Although there have been many studies focused on carbon neutrality and energy self-sufficiency in WWTPs [51], most WWTPs still require considerable energy and chemical agents to remove pollutants. Among them, RTN shows the highest positive correlation with E_dir and E_ind. Nitrogen removal has been known as an important challenge for WWTPs’ performance [52]. Moreover, there is difficulty in coping with nitrogen removal during the WWTPs’ carbon emission reduction. The removal of nitrogen in an efficient and low-carbon manner is an urgent problem that needs to be overcome. Additionally, phosphorus removal has also been another key challenge for WWTPs. In our study, RTP is mainly positively related to E_ind but shows little correlation with E_dir.

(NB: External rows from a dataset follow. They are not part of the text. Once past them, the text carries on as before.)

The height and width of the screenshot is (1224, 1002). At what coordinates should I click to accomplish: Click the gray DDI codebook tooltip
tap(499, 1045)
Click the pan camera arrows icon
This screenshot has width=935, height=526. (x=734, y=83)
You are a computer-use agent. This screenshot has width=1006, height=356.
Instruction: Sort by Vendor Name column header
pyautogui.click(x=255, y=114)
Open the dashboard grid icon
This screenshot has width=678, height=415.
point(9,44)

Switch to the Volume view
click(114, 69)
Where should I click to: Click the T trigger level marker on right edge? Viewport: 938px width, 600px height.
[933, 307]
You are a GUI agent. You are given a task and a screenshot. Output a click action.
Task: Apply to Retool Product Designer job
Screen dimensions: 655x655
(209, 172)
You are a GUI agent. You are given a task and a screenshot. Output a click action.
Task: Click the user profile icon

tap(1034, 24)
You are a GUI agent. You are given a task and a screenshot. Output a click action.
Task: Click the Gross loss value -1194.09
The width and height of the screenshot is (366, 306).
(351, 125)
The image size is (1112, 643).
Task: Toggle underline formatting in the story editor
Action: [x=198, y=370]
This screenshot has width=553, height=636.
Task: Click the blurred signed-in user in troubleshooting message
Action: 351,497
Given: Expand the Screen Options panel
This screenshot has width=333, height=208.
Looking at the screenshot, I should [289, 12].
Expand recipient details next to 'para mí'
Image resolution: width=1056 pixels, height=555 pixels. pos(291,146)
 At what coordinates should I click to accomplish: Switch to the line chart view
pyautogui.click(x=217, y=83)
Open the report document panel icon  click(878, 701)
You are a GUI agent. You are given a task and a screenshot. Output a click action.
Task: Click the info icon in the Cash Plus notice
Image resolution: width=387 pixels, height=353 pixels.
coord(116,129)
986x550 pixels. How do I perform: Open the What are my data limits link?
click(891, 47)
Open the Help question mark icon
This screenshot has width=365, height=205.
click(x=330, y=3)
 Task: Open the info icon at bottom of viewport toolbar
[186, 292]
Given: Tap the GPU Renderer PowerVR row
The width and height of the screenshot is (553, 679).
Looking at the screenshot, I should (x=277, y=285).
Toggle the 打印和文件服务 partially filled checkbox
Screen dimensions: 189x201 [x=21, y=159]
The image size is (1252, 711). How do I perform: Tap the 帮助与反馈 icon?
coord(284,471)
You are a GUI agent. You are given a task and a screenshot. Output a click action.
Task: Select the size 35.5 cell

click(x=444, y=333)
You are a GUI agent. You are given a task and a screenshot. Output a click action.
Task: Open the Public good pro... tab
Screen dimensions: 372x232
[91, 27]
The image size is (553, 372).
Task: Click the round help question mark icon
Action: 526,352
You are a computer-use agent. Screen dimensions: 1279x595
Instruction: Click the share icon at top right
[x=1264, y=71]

The SEM results indicated that there was a significant correlation between pollutant removal and carbon emission. Guo et al. pointed out that there should be a trade-off between carbon emission and the pollutant removal of activated sludge processes, which needs further research [53]. In particular, the removal of TN has the greatest impact on carbon emissions (Figure 4), and the adoption of low carbon emission nitrogen removal processes is also one of the important ways to realize carbon emission reductions in the wastewater industry [54]. Notably, the capacity also shows a significant scale effect on the carbon emission per ton of water, which was also proved in a previous study on 217 wastewater treatment plants in the Valencia region [42]. In general, the AAO oxidation ditch has a high application potential, but its application conditions still need to be further studied according to influent conditions and pollutant removal requirements.

5. Conclusions

The carbon emissions of WWTPs are rather complicated due to the variety of GHGs, their generation and the wide range of influencing parameters. The main objective of this study is to identify key basic parameters involved in full-scale WWTPs, such as capacity, influent water quality and pollutant removal efficiency. This study is inspiring in a certain sense with respect to forming clear judgments and thus creating appropriate designs, operations and the management of carbon emission reductions in wastewater treatment processes. The primary conclusions have been summarized as follows:

• In 2021, the average removal rates of COD_Cr, NH₃-N, TN and TP were 86.1%, 97.4%, 71.0% and 91.5% in Plant A; 89.6%, 96.1%, 75.8% and 95.1% in Plant B; and 90.3%, 98.1%, 69.0% and 92.5% in Plant C. These showed good performances for the AAO oxidation ditch with respect to pollutant removal.
• Carbon emissions during wastewater treatment processes mainly consist of indirect carbon emissions (~90%). The SEM results show that influent COD_Cr and TN and their removal should be key indicators related to carbon emissions. For domestic sewage, a higher influent organic matter concentration helps reduce energy and agent consumption and greenhouse gas emissions.
• The SEM results indicated that the positive contribution to E_ind followed the sequence of RTN > RCOD_Cr > RTP > RNH₃-N > TN > NH₃-N > TP. Notably, capacity showed a significant negative contribution to E_ind. Additionally, capacity showed the highest negative correlation with E_ind, followed by COD_Cr, while the contribution to E_dir followed the sequence of RTN > RCOD_Cr > TN > RNH₃-N > NH₃-N. Notably, COD_Cr showed a significantly negative correlation with E_dir.